**Work to complete:**
The range runs from the line containing "880x450 pixels. How" through the last line of the material below; retype it exactly, leaving out the pictures.

======== Available records

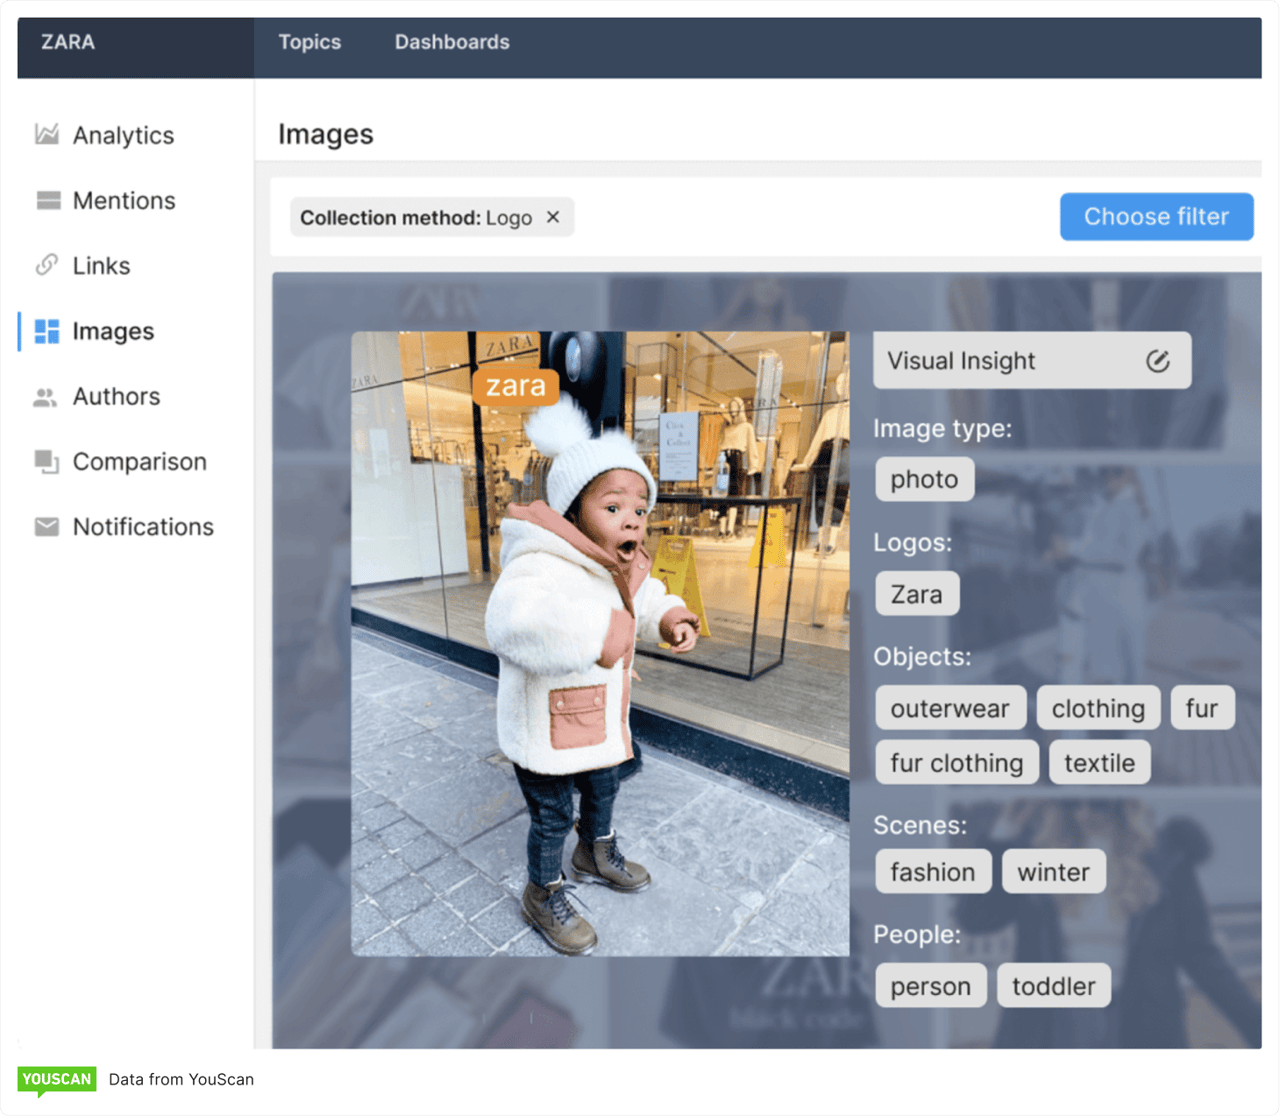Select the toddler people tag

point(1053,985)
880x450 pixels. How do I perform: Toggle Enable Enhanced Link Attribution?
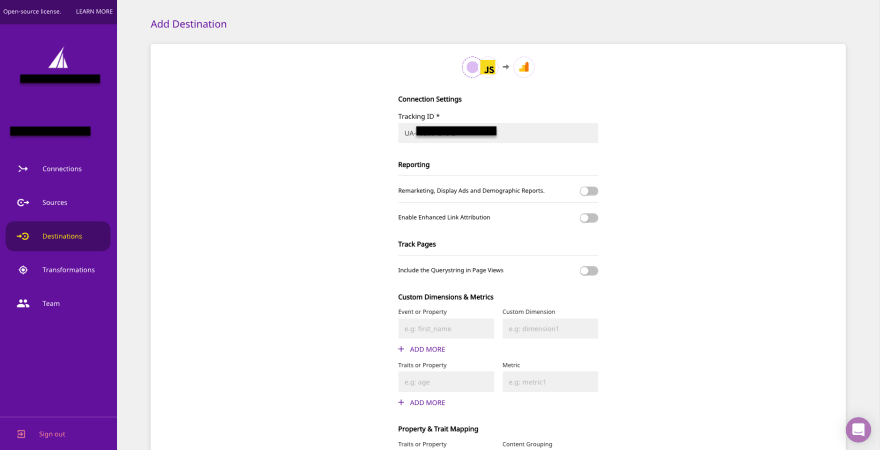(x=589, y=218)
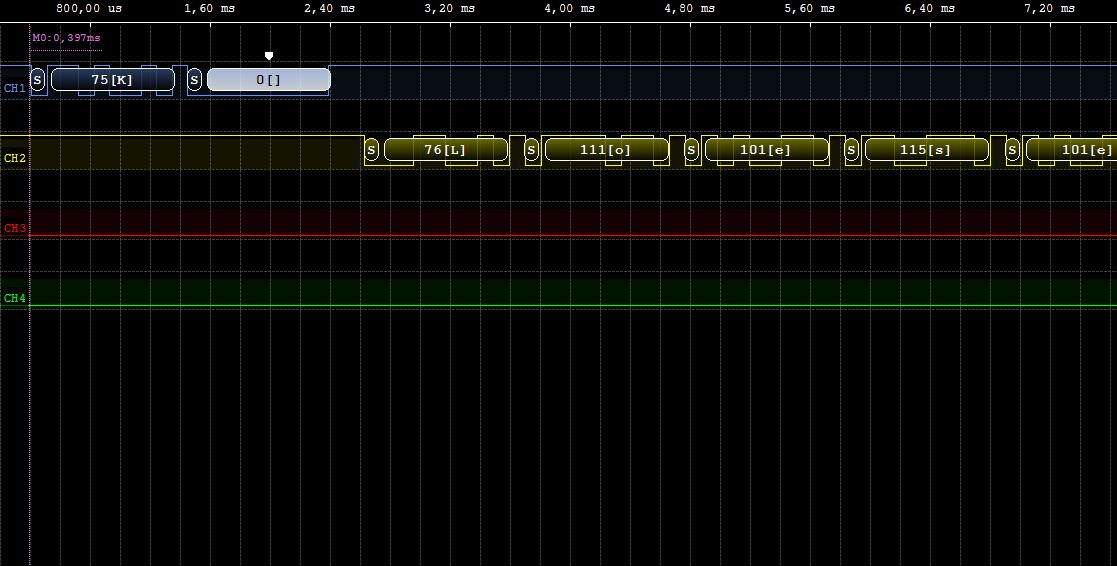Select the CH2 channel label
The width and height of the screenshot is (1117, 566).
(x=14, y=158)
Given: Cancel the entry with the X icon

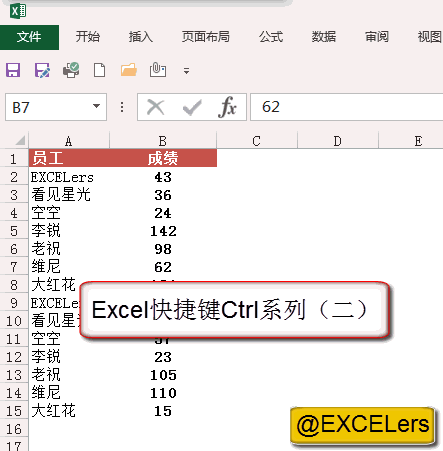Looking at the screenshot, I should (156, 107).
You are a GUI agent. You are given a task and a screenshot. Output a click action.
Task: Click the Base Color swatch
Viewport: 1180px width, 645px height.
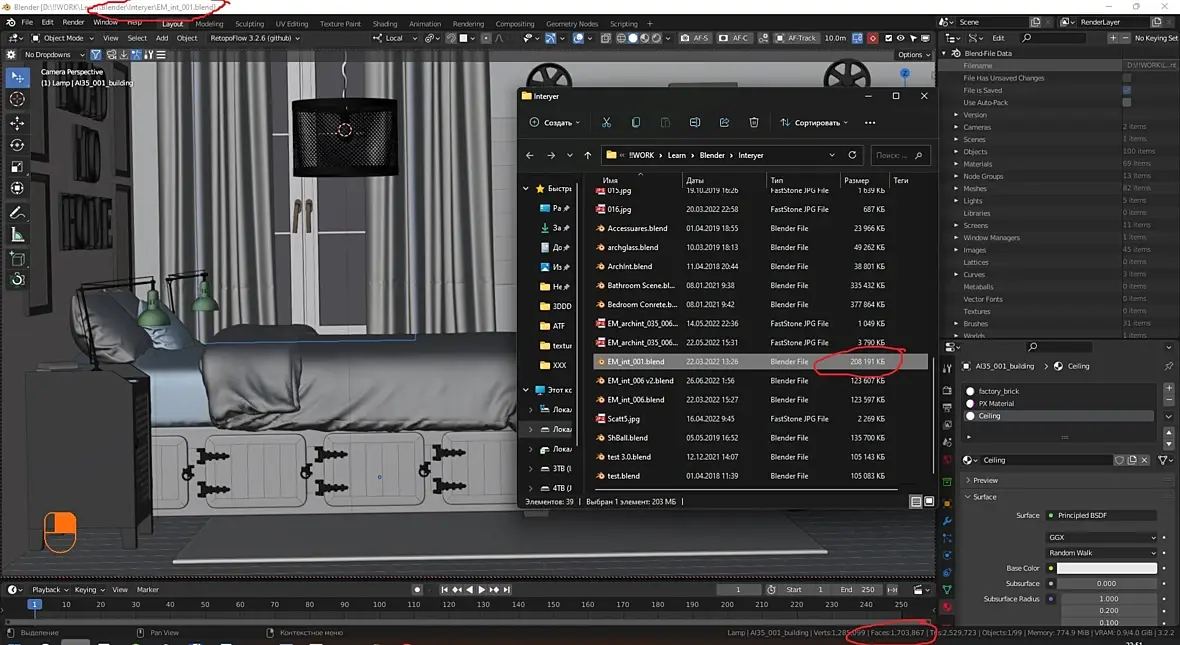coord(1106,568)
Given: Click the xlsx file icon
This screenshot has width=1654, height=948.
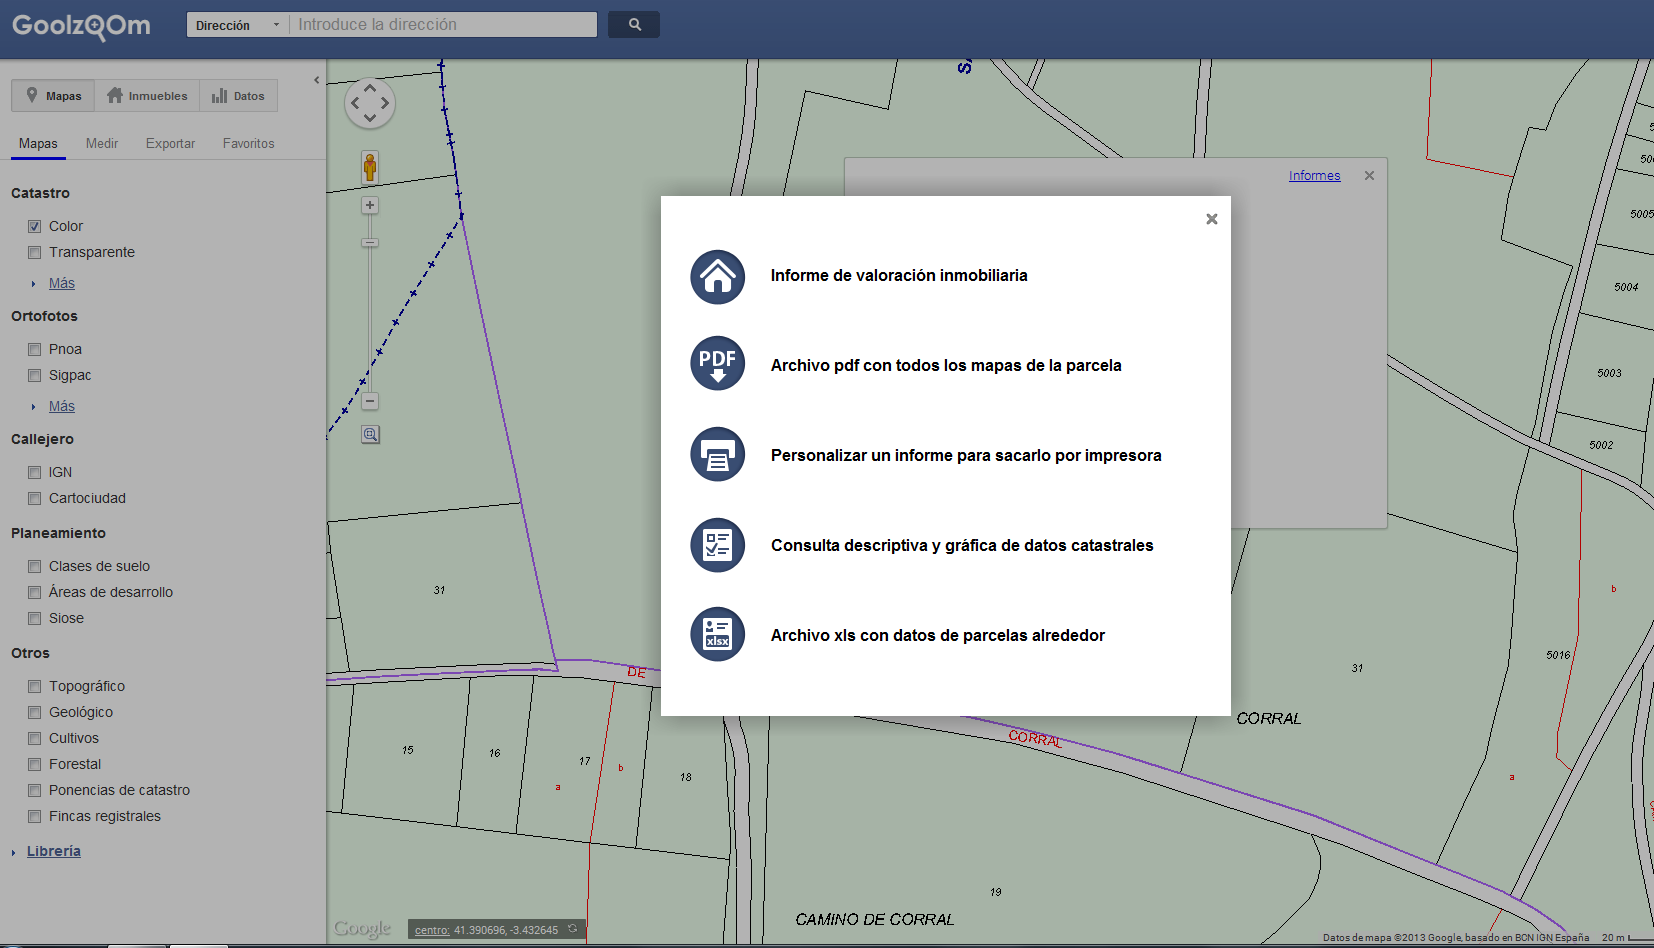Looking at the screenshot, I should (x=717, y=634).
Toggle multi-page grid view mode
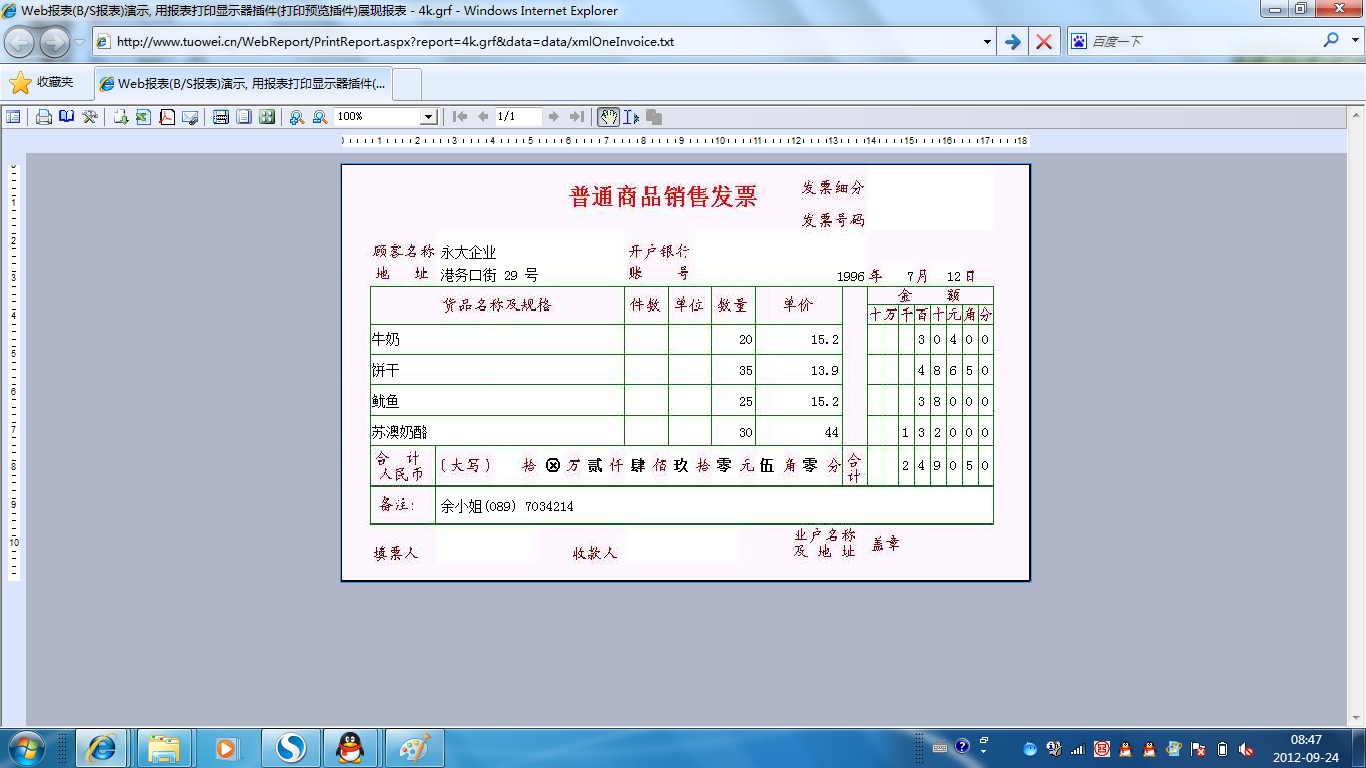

================

**Written answer:**
880x450 pixels. How do I perform: Toggle Enable Enhanced Link Attribution?
(x=589, y=218)
Select the CH2 channel label
The width and height of the screenshot is (1117, 566).
(x=14, y=158)
Given: Cancel the entry with the X icon

Looking at the screenshot, I should (156, 107).
You are a GUI agent. You are given a task and a screenshot. Output a click action.
Task: Click the Base Color swatch
Viewport: 1180px width, 645px height.
coord(1106,568)
Given: Click the xlsx file icon
This screenshot has width=1654, height=948.
Looking at the screenshot, I should (x=717, y=634).
Toggle multi-page grid view mode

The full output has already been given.